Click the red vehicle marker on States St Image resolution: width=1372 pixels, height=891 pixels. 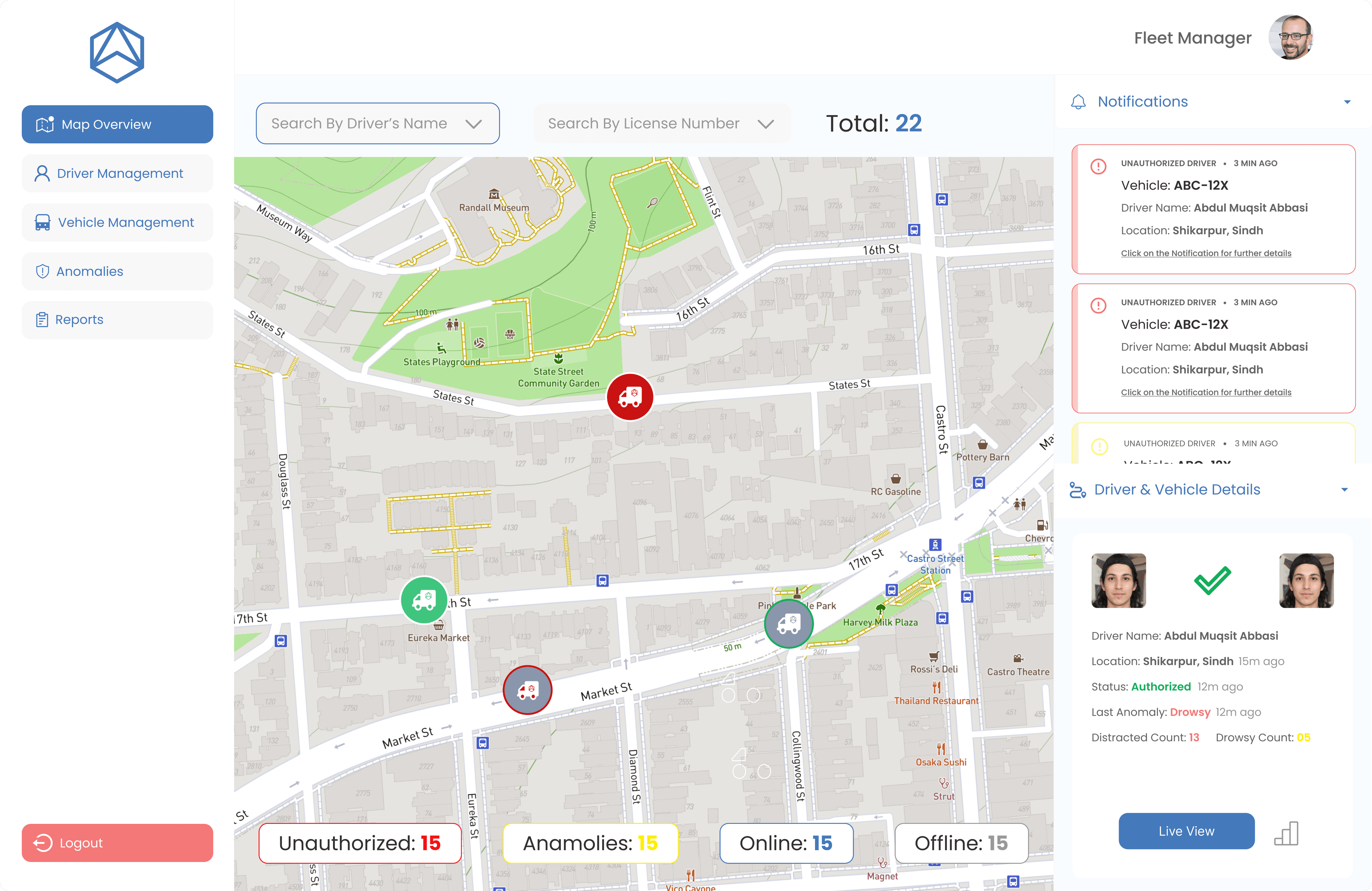point(630,397)
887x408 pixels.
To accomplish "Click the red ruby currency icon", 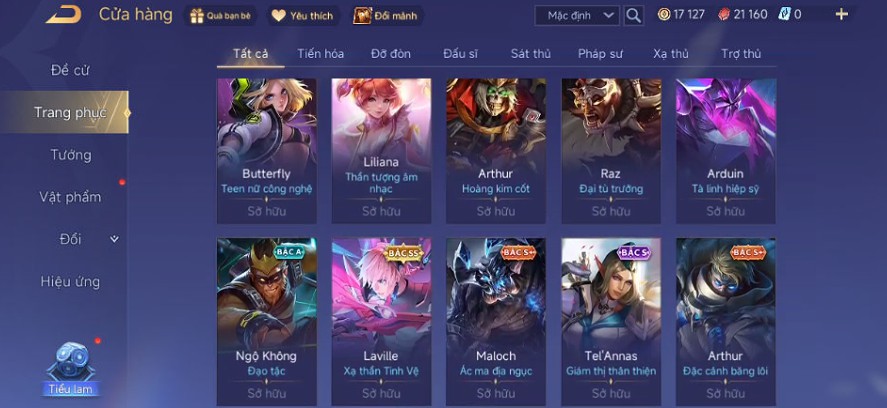I will (724, 15).
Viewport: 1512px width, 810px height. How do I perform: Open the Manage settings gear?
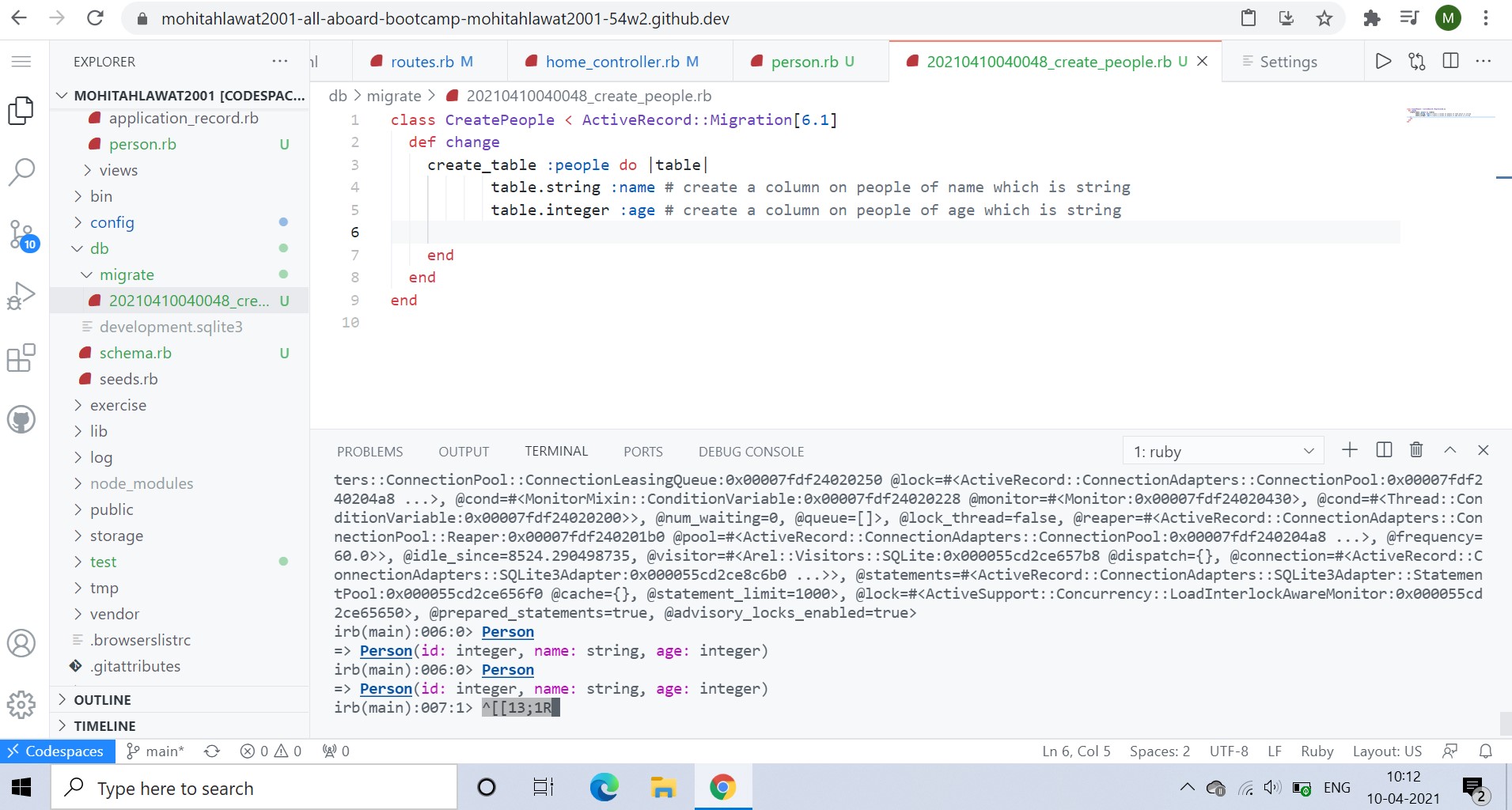21,704
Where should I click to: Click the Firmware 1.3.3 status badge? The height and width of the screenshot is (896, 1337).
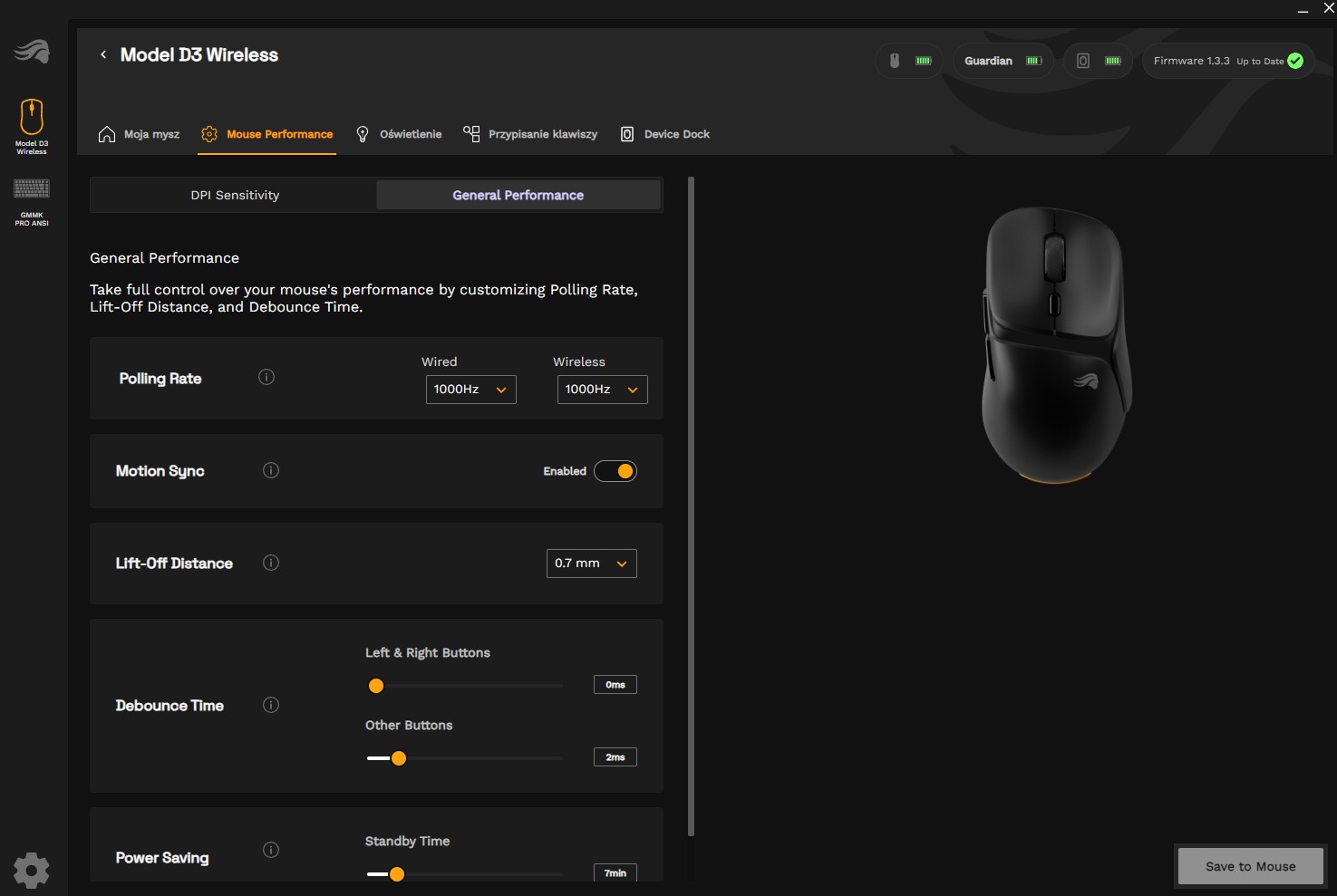(1227, 61)
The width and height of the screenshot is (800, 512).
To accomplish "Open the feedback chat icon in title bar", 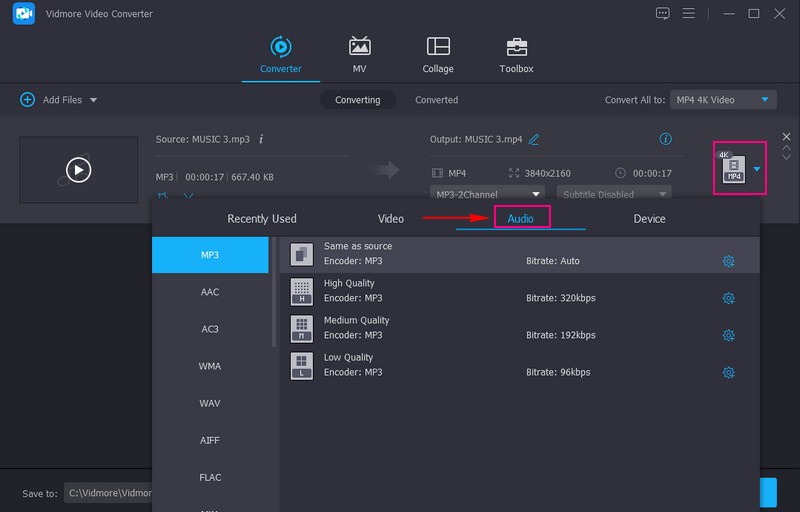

══════════════════════════════

Can you retype everything from the line containing "Where should I" down to the last of the items above, word for word and without the pictures?

Where should I click to: Click the Firmware 1.3.3 status badge? The height and width of the screenshot is (896, 1337).
(1227, 61)
The width and height of the screenshot is (800, 512).
To accomplish "Open the feedback chat icon in title bar", 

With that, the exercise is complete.